Director: David Thorpe
USA, 2014, 77 mins. 30 October 2015 (UK)
RATING: ★★★☆☆
Those of us who are of a progressive and PC mindset might well wonder if it is appropriate to talk about someone ‘sounding gay’, or to suggest there is such as thing as a ‘gay accent’. Writer and director David Thorpe, whose slight but engaging film sets out to investigate these knotty questions, partly gets round that by being an openly gay man himself. But even if you put this all aside, there is the issue of whether or not this is a mission impossible for Thorpe. As the openly gay actor George Takei challenges him in one scene: “well…how do you define ‘sounding straight’?”
As it turns out, these questions have actually been taken up by scientists in the fields of linguistics and anthropology, and Thorpe is actually able to wring some definitions out of them. Prof Benjamin Munson, speech scientist at the University of Minnesota, and Prof Ron Smyth, Linguist at University of Toronto, have long been interested in how sexuality might affect speech patterns and sounds, right down to micro variations. Smyth offers up a kind of ‘gay speech checklist’ that has been devised over years of study: clearer vowels, vowels longer, the S’s are longer, L’s are clearer, Ps, Ts and Ks are over-articulated. The findings provide food for thought, even if they are hardly representative of a large body of research.
Thorpe intersperses into the mix a few archive clips TV showcasing faux-gay performances from stand ups and actors, played for cheap laughs. This is meant to show how mass media has played its part not only in making the gay voice something that people feel they just know when they hear it, but how popular culture has too often reinforced negative stereotypes and helped internalise a form of homophobia and fear within gays themselves. This ties in to David’s explorations of his own and other gay men’s insecurities. David at one point tries to explore if he can talk differently through help from a speech therapist. Many viewers will no doubt have the same reaction of Thorpe’s friends: why should the way you sound be thought of as ‘wrong’? But plenty of the interviewees Thorpe consults over his provocative decision, including writer David Sedaris and CNN news anchor Don Lemon, confess that they too felt anxiety over how they sound. Thorpe is young enough to have been born after homosexuality was legalised in the US, but fear of sounding gay seems to have been a sadly normal experience for him and others.

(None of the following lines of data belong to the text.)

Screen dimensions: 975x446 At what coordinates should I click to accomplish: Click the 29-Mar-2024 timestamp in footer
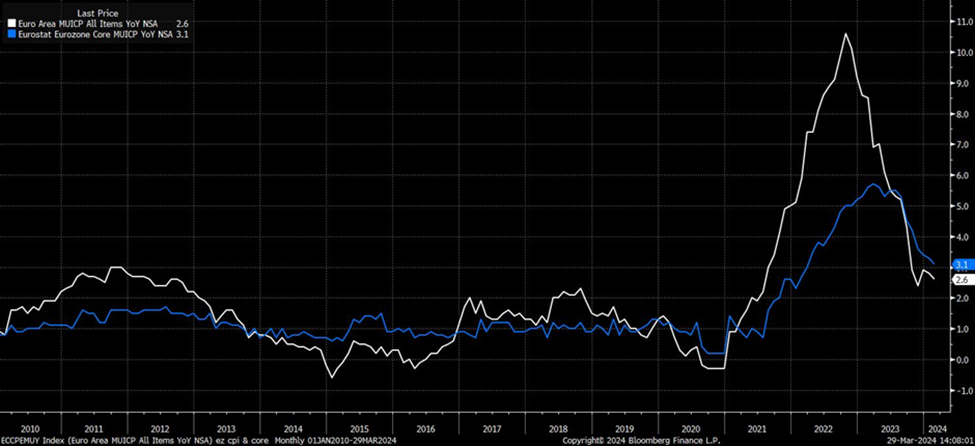(x=930, y=438)
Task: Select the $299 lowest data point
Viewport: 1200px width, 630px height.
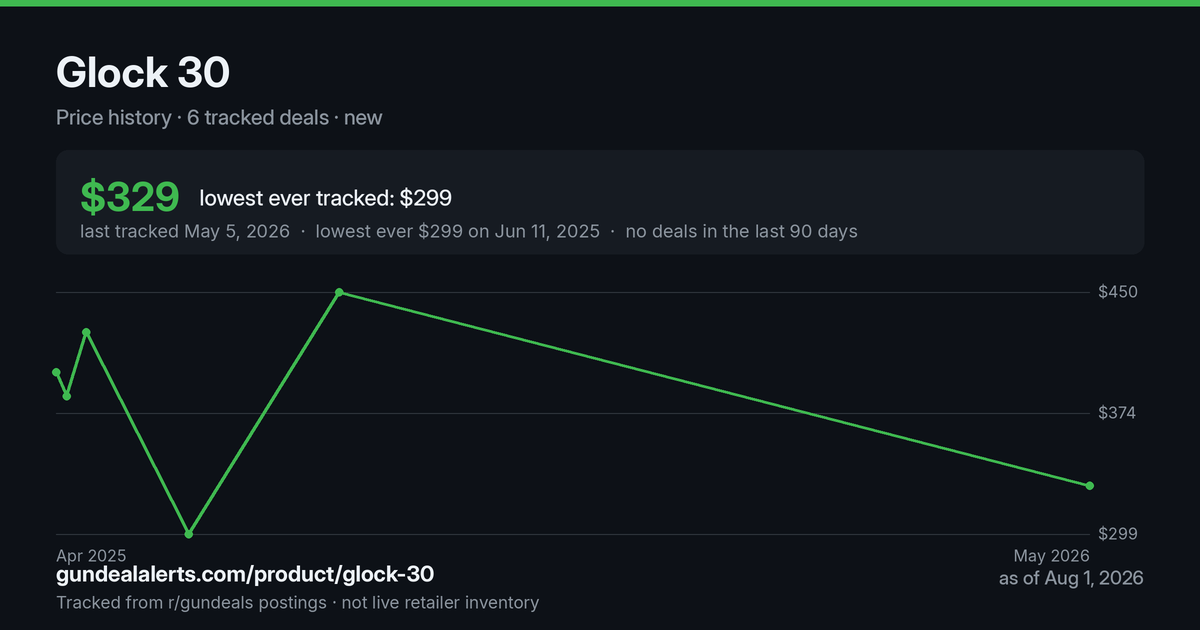Action: pyautogui.click(x=188, y=534)

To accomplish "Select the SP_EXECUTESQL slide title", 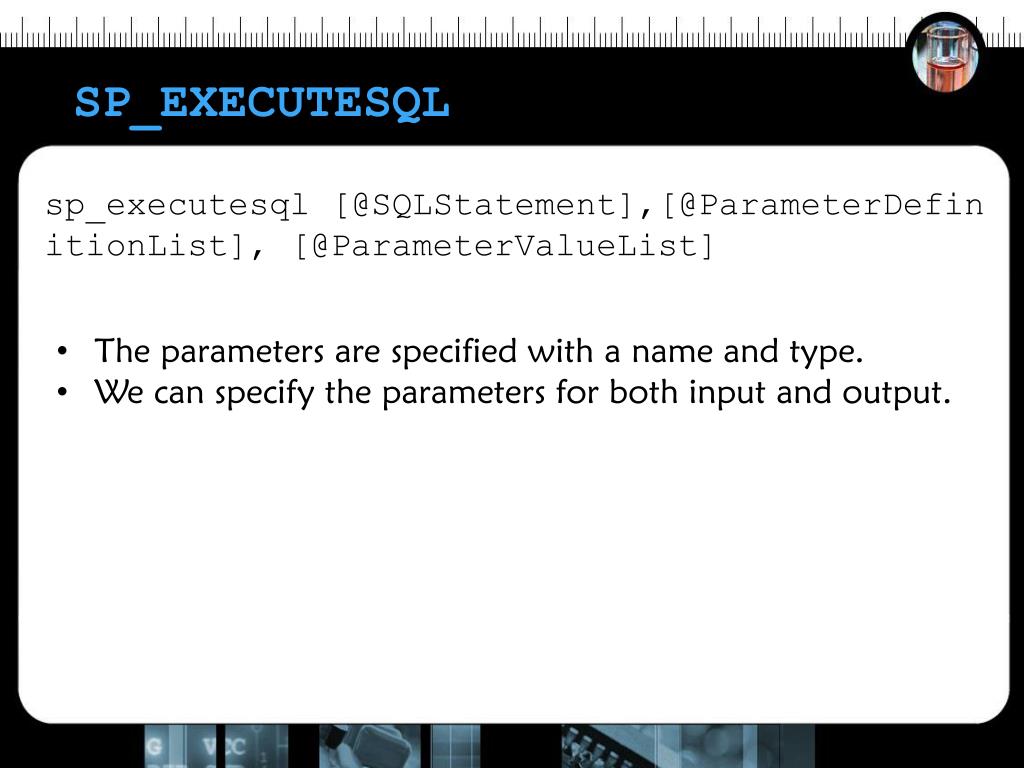I will pos(262,104).
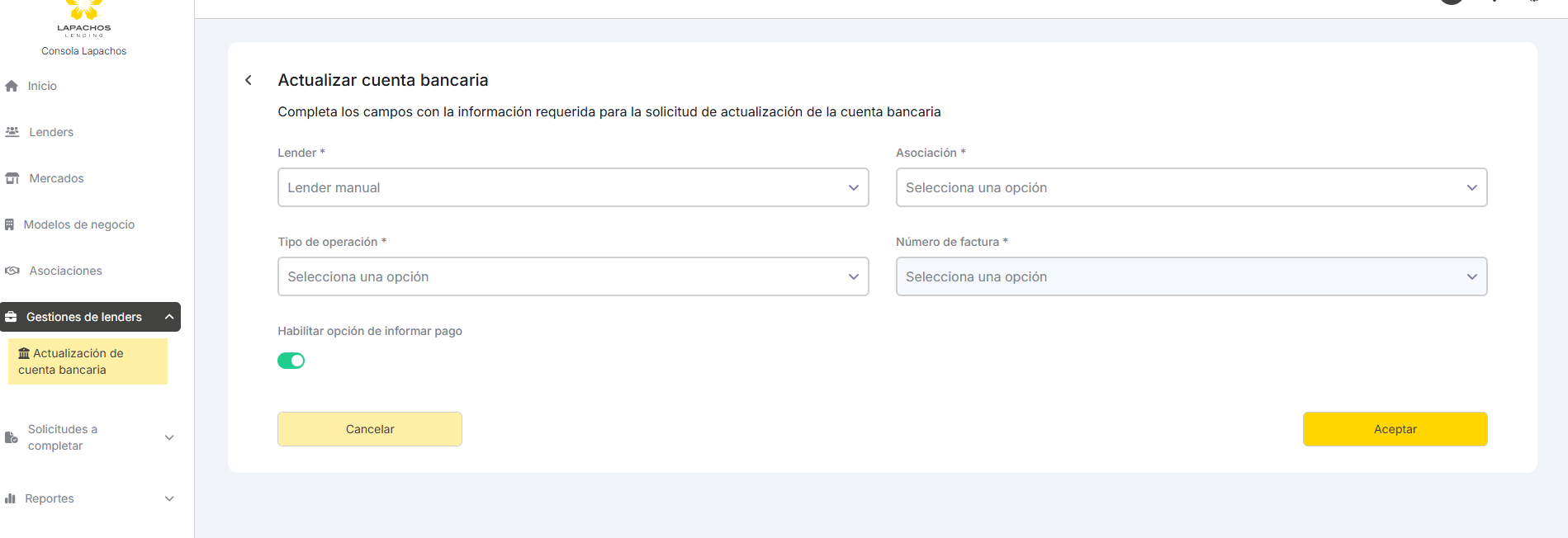Click the Reportes bar chart icon
1568x538 pixels.
click(11, 498)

The notion that there is an inherent gay voice is further complicated, and in an interesting way, when David is guided by the linguists he consults to look back on who he spent most of his childhood with. It turns out he probably picked up much of his speech patterns from the women he was close to in his life. Proximity, rather than inherent ‘gayness’, was a factor here. One of Thorpe’s friends, one who he considers could pass for straight, describes how he grew up with three “jock” brothers. Professor Smyth points out that tests frequently show people incorrectly guess the sexuality of men they listen to when asked anyway.

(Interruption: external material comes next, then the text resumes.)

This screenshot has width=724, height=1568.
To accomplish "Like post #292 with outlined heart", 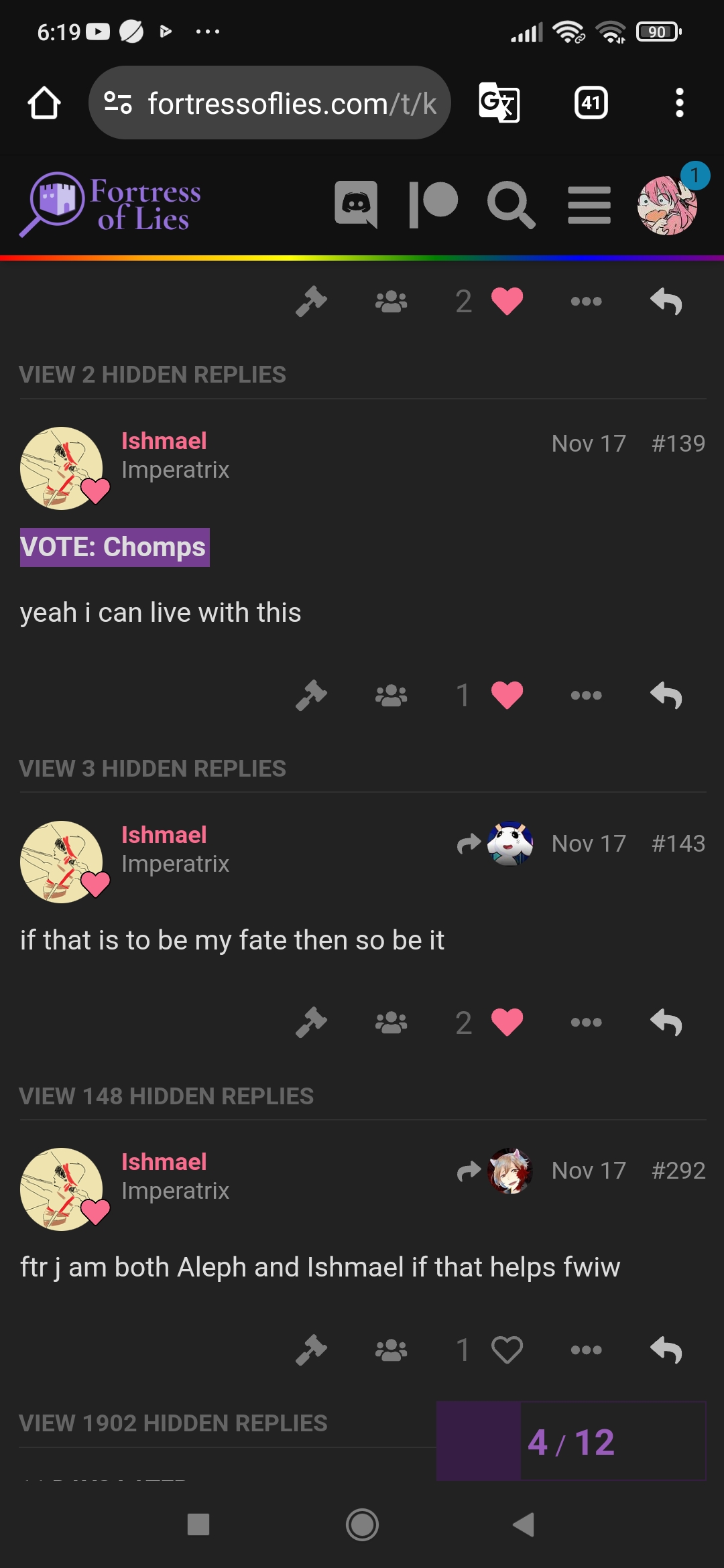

Thorpe’s film is too surface level and short to allow it to function at a deeper scientific level, where it might pick apart the incredibly complex fields of linguistics, the media, and parental studies. But even if the film cant explore interesting phenomena like the persistence of internalised homophobia and fear within gay men in too much detail, the personal stories still resonate. Shocking video footage of 15 year old interviewee Zach Collins being beaten up by a classmate for being ‘faggy’, is a depressing reminder that gay people’s fear of violence in response to them merely opening their mouths is not an illogical one.
Even if it is circling a subject that is beyond its own scope to really plumb in depth, Thorpe’s film remains engaging at all times because the personal journey is relatable, funny and touching, and the film at least provokes a few questions about how we judge our fellow human beings when they speak to us.